• _Activity_
Only the lines below from the one containing "You are a computer-use agent." to the one containing "Image resolution: width=1442" should be repeated, both included and unchanged.

• _Data extracts_
•••

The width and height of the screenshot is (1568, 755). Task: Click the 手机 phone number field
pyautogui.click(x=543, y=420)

•••

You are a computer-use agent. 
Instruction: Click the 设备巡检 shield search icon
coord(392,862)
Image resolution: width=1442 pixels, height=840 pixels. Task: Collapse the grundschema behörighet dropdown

•••

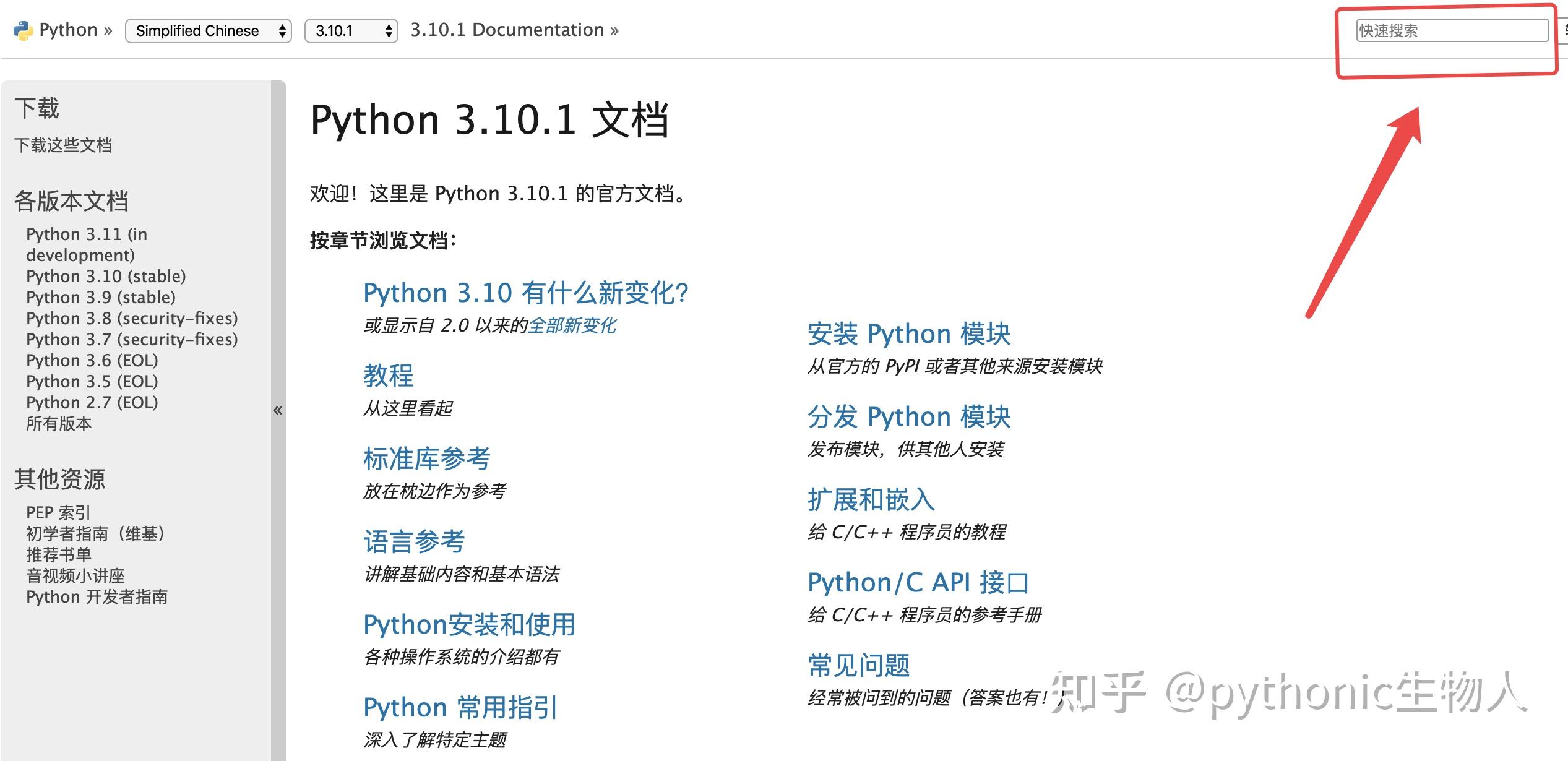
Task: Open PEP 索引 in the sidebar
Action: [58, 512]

•••

• _Result of the task_
You are a computer-use agent. 
Instruction: Click the 设备巡检 shield search icon
coord(392,862)
Image resolution: width=1442 pixels, height=840 pixels. Task: Collapse the grundschema behörighet dropdown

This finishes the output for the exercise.